New Delhi, Sep 26 (IANS) The recent meeting between National Security Advisor (NSA) Ajit Doval and his Canadian counterpart, Nathalie G. Drouin, reflected a carefully constructed rules-based compact to manage the India-Canada relationship’s most sensitive issues, a report cited on Friday.
Sanjay Kumar Verma, former Indian diplomat and the country’s former Ambassador to Ottawa, stated that this illustrates the essence of the new normal: incremental, reciprocal, and deliberately modest, aimed at preventing disputes from undermining the wider relationship rather than resolving each one.
“When the National Security Advisors of India and Canada, Ajit Doval and Nathalie Drouin, met in New Delhi on September 18, 2025, the encounter marked something significant: the return of a structured channel to manage differences and anchor cooperation. After two years of rupture, the two sides are no longer trying to restore the past; they are cautiously constructing a new normal, grounded in reciprocity, rules, and operational trust,” Verma, the current Chairperson of the Research and Information System for Developing Countries (RIS), wrote in India Narrative.
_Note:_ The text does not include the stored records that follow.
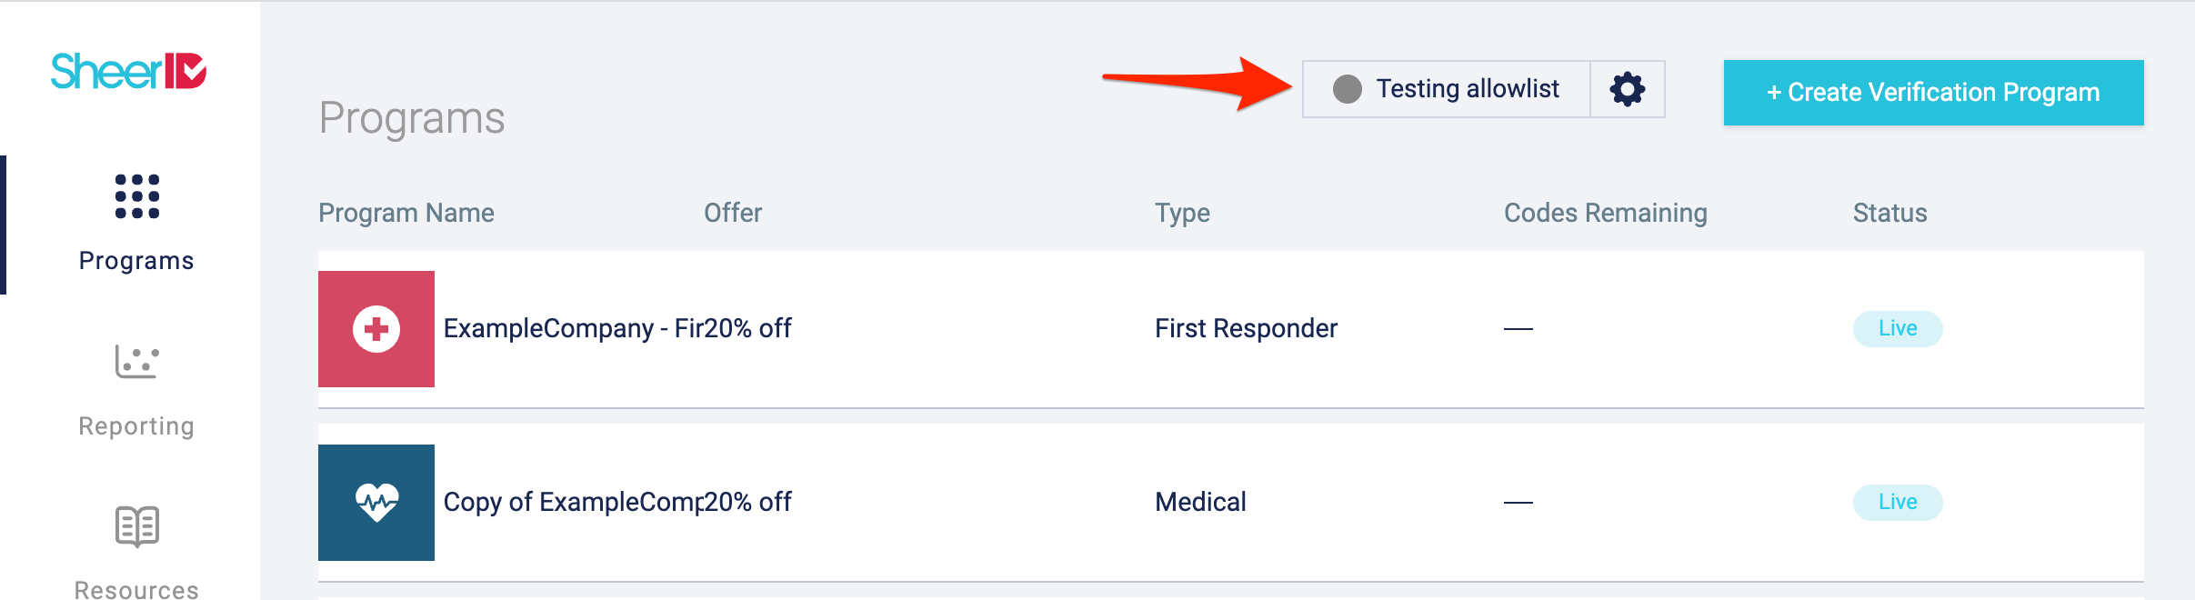The height and width of the screenshot is (600, 2195).
Task: Click the Live status of First Responder
Action: [1898, 329]
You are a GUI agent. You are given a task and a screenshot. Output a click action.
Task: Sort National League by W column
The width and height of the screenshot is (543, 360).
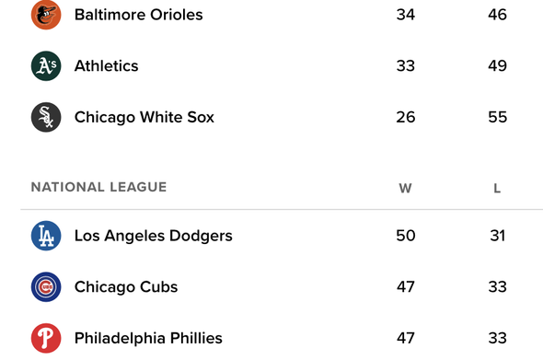coord(405,188)
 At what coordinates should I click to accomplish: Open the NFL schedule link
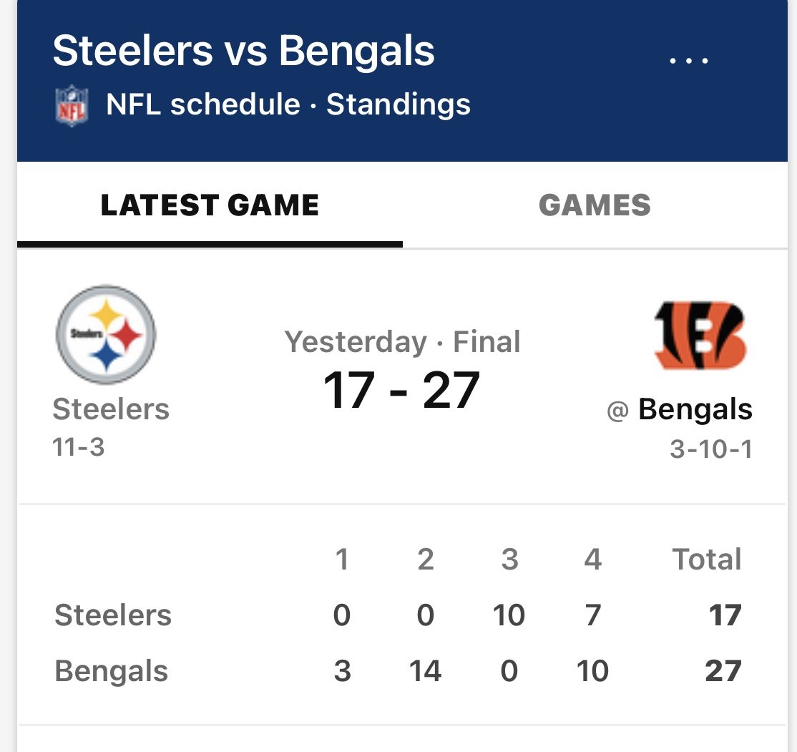(x=202, y=104)
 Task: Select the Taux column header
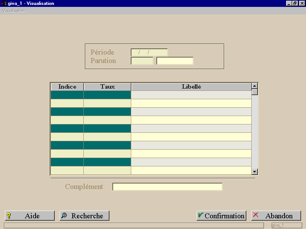(x=107, y=87)
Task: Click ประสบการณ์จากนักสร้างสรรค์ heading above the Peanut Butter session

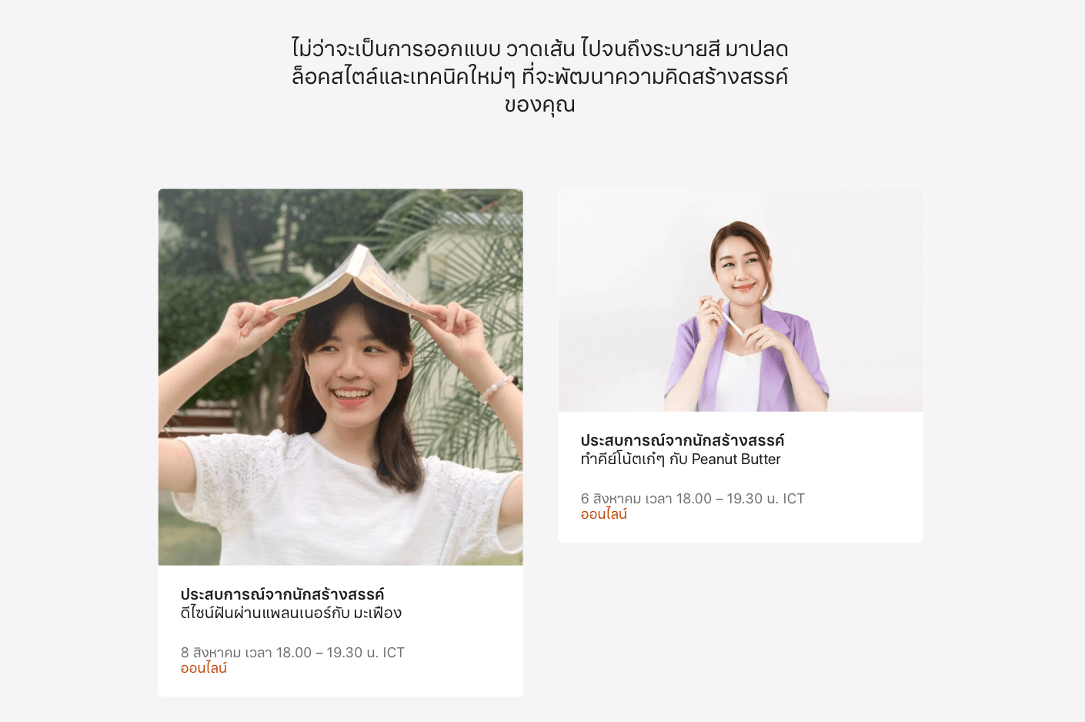Action: tap(683, 440)
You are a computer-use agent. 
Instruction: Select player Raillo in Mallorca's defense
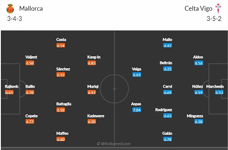pyautogui.click(x=30, y=86)
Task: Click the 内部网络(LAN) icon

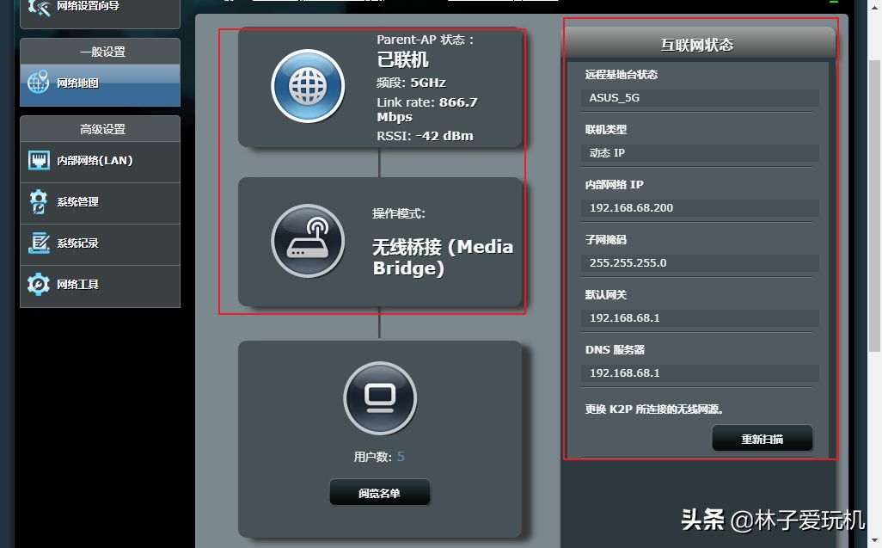Action: tap(39, 161)
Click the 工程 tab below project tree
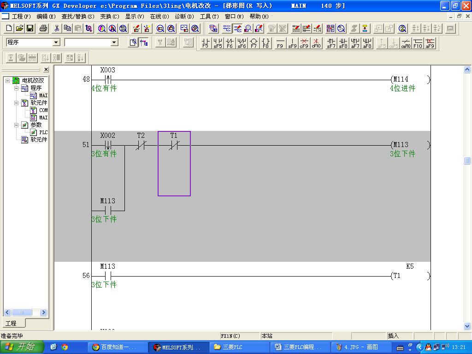Screen dimensions: 472x354 11,323
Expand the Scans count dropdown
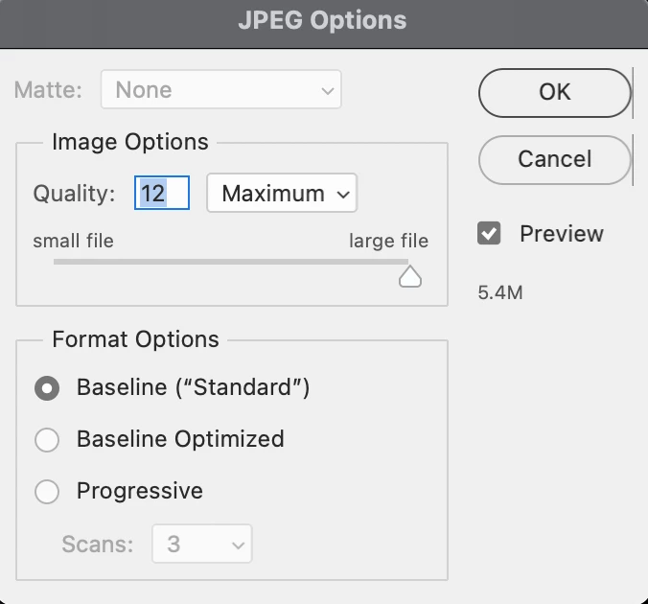 [x=201, y=545]
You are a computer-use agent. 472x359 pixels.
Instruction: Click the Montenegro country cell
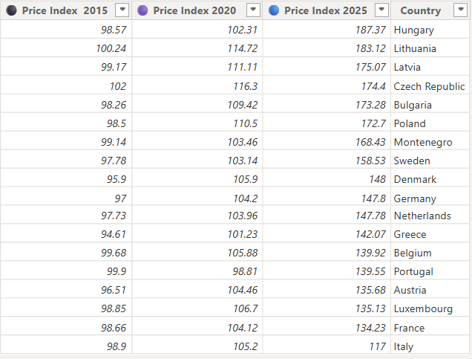point(422,142)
“The meeting was presented as part of a standing security dialogue, less a dramatic restart than a methodical re-engagement. For India, the priorities were clear—countering terrorism, defending territorial integrity, safeguarding sovereignty, and fighting transnational organised crime. For Canada, the emphasis was on non-interference, rule of law, sovereignty, and transnational repression,” he added.
The seasoned diplomat emphasised that what emerged was not a grand strategy but a pragmatic alignment, highlighting a shared intent to manage the relationship through principles and mechanisms rather than political theatrics.
According to the report, the arrest of Khalistani extremist Inderjit Singh Gosal in Ontario following the NSA meeting exemplifies this emerging new normal. India had long flagged Gosal as a coordinator for the Khalistani outfit Sikhs for Justice (SFJ) – an organisation formally banned under the Unlawful Activities (Prevention) Act since July 2019, for fomenting secessionism and promoting violence in the name of Khalistan.
“Gosal’s detention on firearms charges followed years of Indian complaints about reactive Canadian enforcement. Ottawa’s earlier posture under the gaze of the then Prime Minister Justin Trudeau, framed by protections of expression and assembly, had fed perceptions of permissiveness. His September 2025 arrest, however, underscored that without political interference, logical enforcement can proceed within Canada’s own legal framework,” the report detailed.
“For India, this was a sign that structured engagement can yield results. For Canada, it was an affirmation that such action was consistent with its laws and sovereignty, not a concession to external pressure,” it noted.